Desde 2010, quando foi campeão da GP2, piloto venezuelano tem um competidor do Brasil dividindo a garagem ao lado

Pastor Maldonado

Não basta fazer fronteira. Para Pastor Maldonado, é preciso dividir a mesma equipe. Pela terceira vez seguida, o venezuelano terá um brasileiro a seu lado na garagem.

Tudo começou em 2010, quando foi campeão da GP2 tendo Luiz Razia como parceiro. No ano seguinte, estreou na F-1 ao lado de Rubens Barrichello e, agora, terá a companhia de Bruno Senna. Mas Pastor não tem nenhuma queixa a fazer, nessa entrevista exclusiva ao TotalRace.
 
"Terceiro ano que tenho um brasileiro como companheiro. Vocês me perseguem. Me dei muito bem com Rubens no ano passado e aprendi muito com ele. Creio que neste ano vai me servir muito o que aprendi com ele. Espero este ano aprender mais com o Bruno.

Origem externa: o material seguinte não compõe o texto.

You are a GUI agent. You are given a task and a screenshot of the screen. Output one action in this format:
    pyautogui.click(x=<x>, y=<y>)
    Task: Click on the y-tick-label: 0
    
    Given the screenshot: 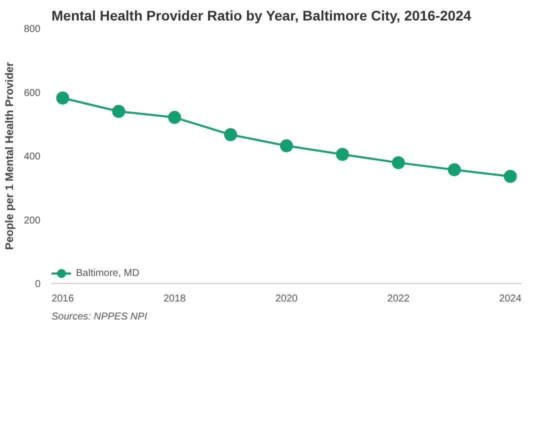 What is the action you would take?
    pyautogui.click(x=38, y=284)
    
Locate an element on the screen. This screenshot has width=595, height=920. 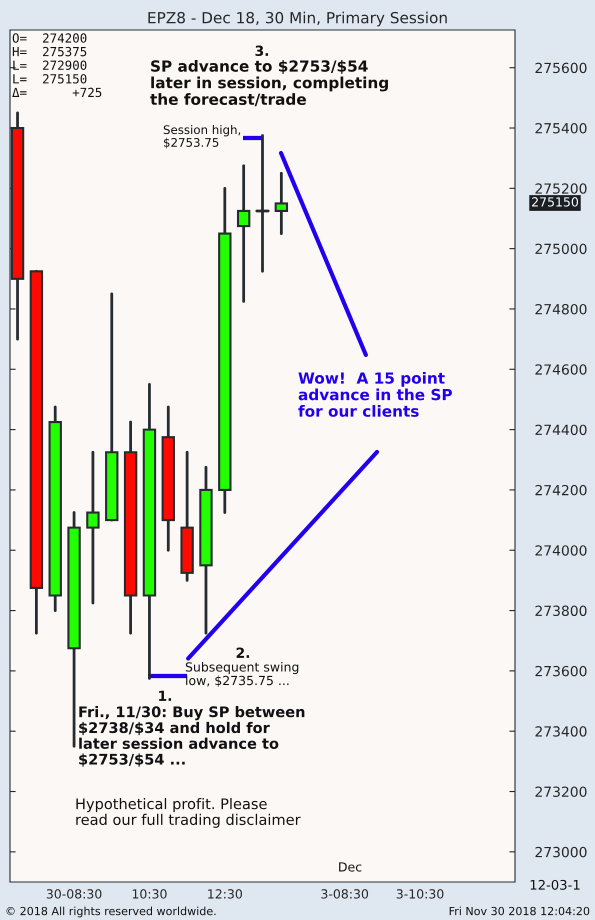
annotation: 1. is located at coordinates (166, 696).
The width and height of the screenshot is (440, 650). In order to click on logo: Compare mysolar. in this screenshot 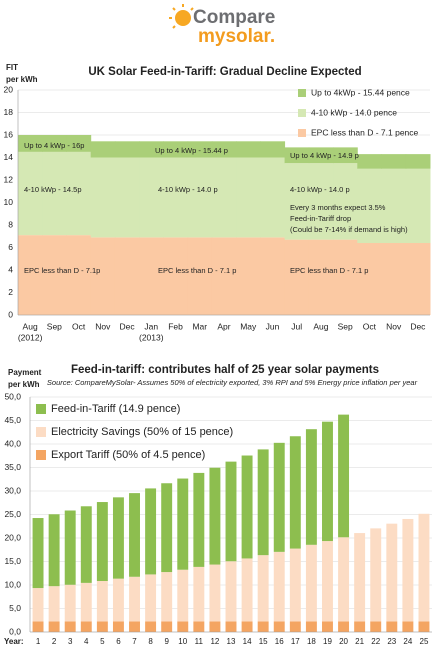, I will do `click(222, 26)`.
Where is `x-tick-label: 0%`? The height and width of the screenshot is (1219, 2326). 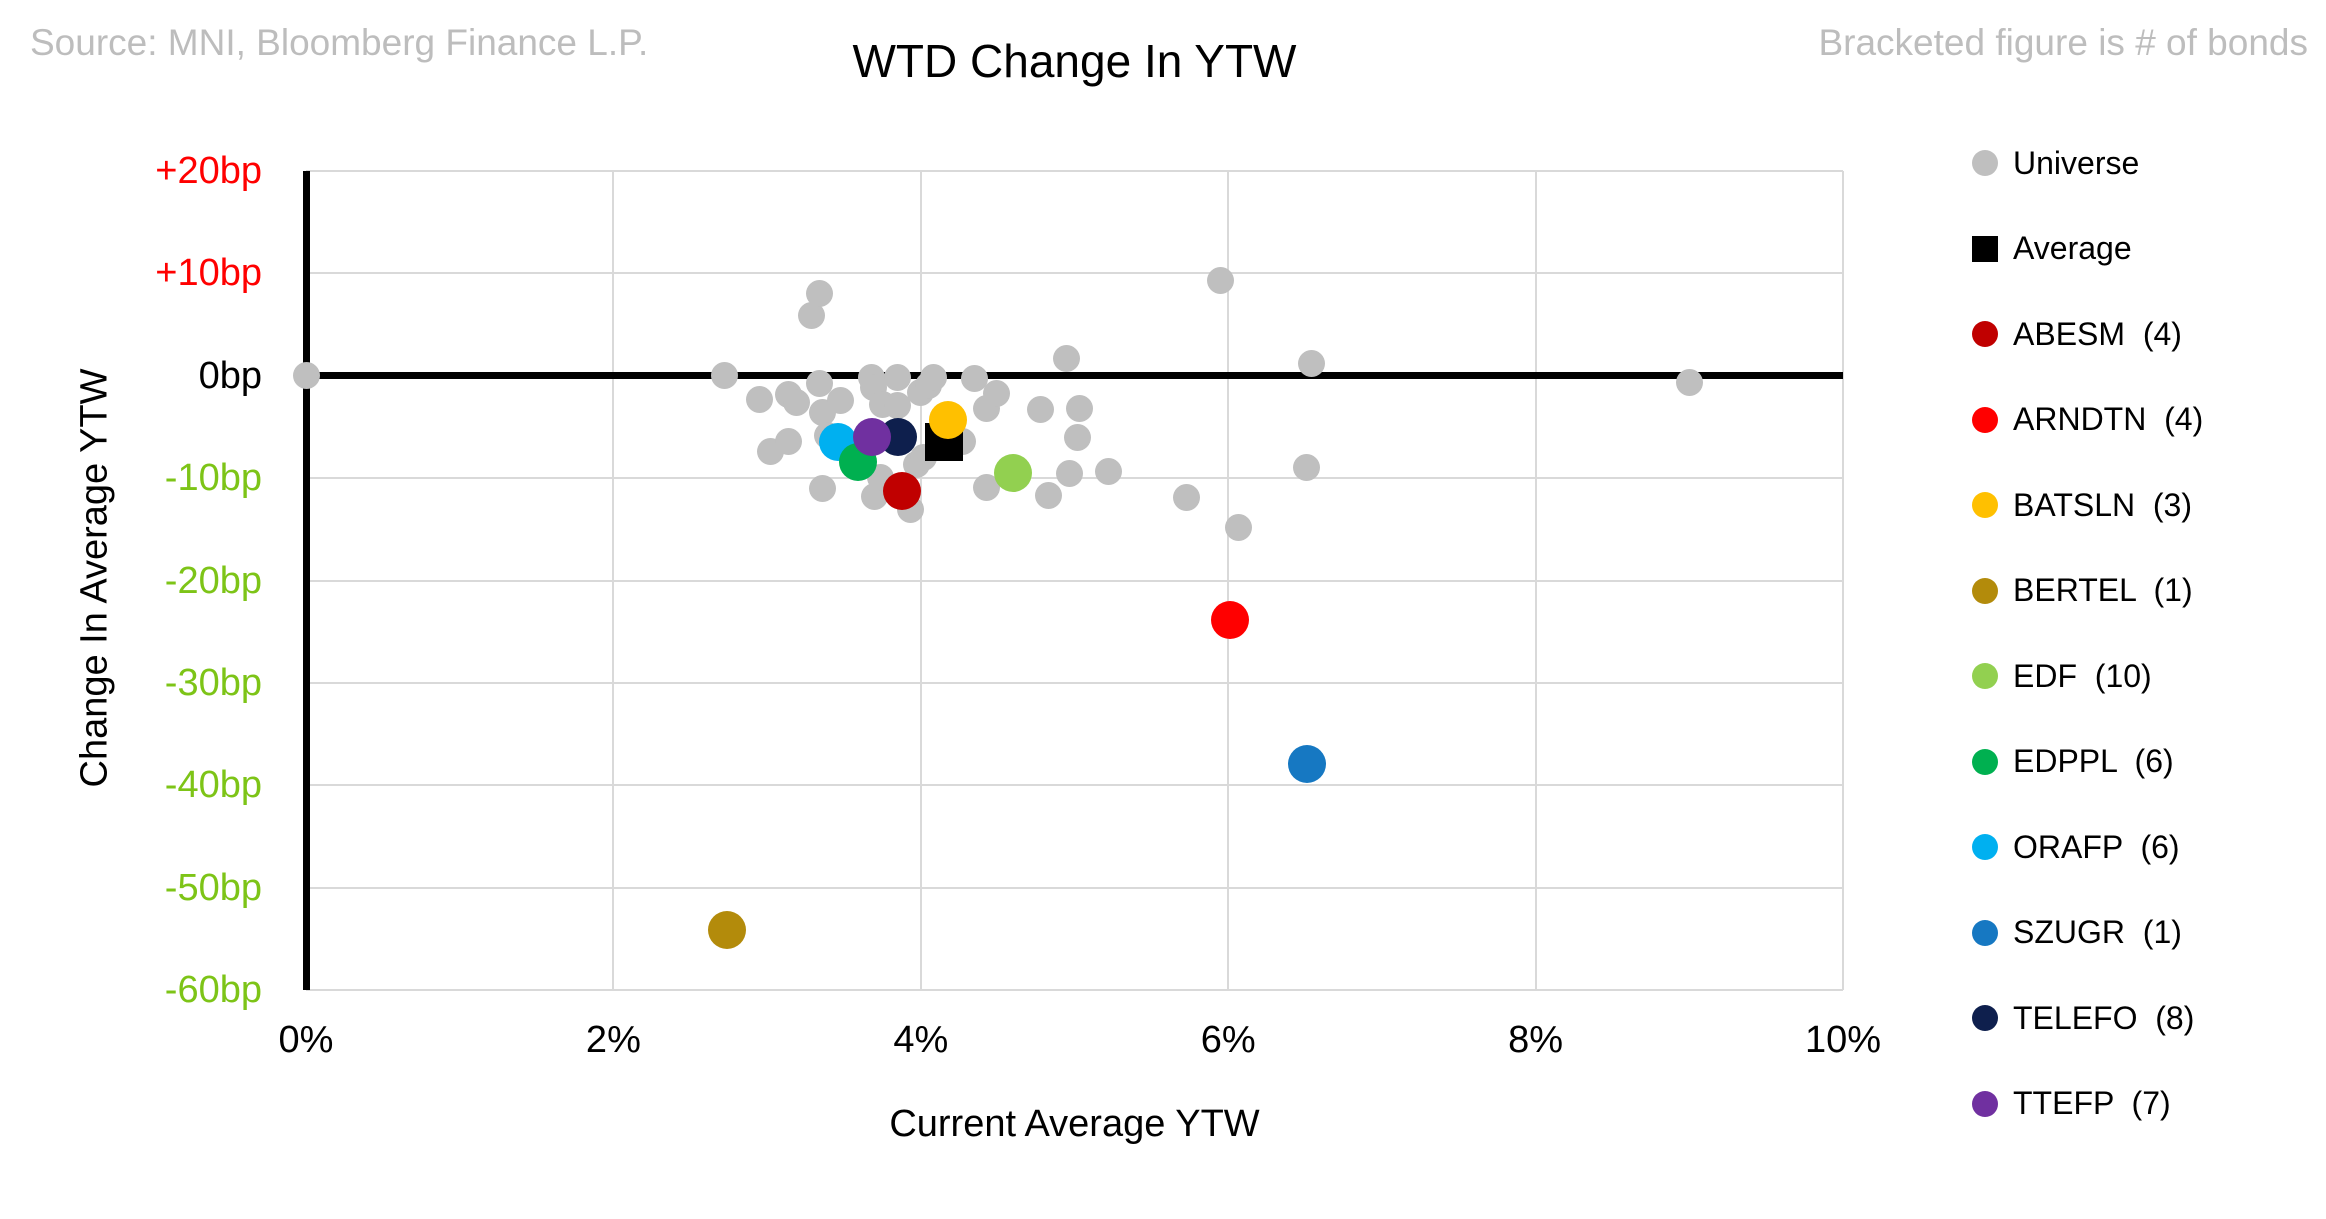
x-tick-label: 0% is located at coordinates (306, 1040).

Tem menos experiência que Bruno, mas esteve em boas equipes como a Lotus, e pode trazer algo ao time", brinca.
 
Depois de um ano de estreia difícil, com um carro inconstante, tudo o que Maldonado quer é um equipamento confiável e que funcione bem na corrida, uma vez que classificação é seu forte, com carro ruim ou não: "Espero que tudo funcione bem aqui. Acredito que temos um bom carro e espero desfrutar em 100% o que temos em mãos."
 
"Acho que temos um carro bem competitivo, não apenas em classificação mas também em ritmo de corrida. Penso que todas as equipes estão muito próximas. Mas na pré-temporada as simulações foram feitas em diferentes condições, e isso muda muito o resultado. Ainda assim, acredito que está tudo bem apertado entre os times", continua.
 
"Confio bastante neste projeto, no novo carro. Está funcionando bem até aqui e esperamos que continua crescendo ao longo da temporada", completa.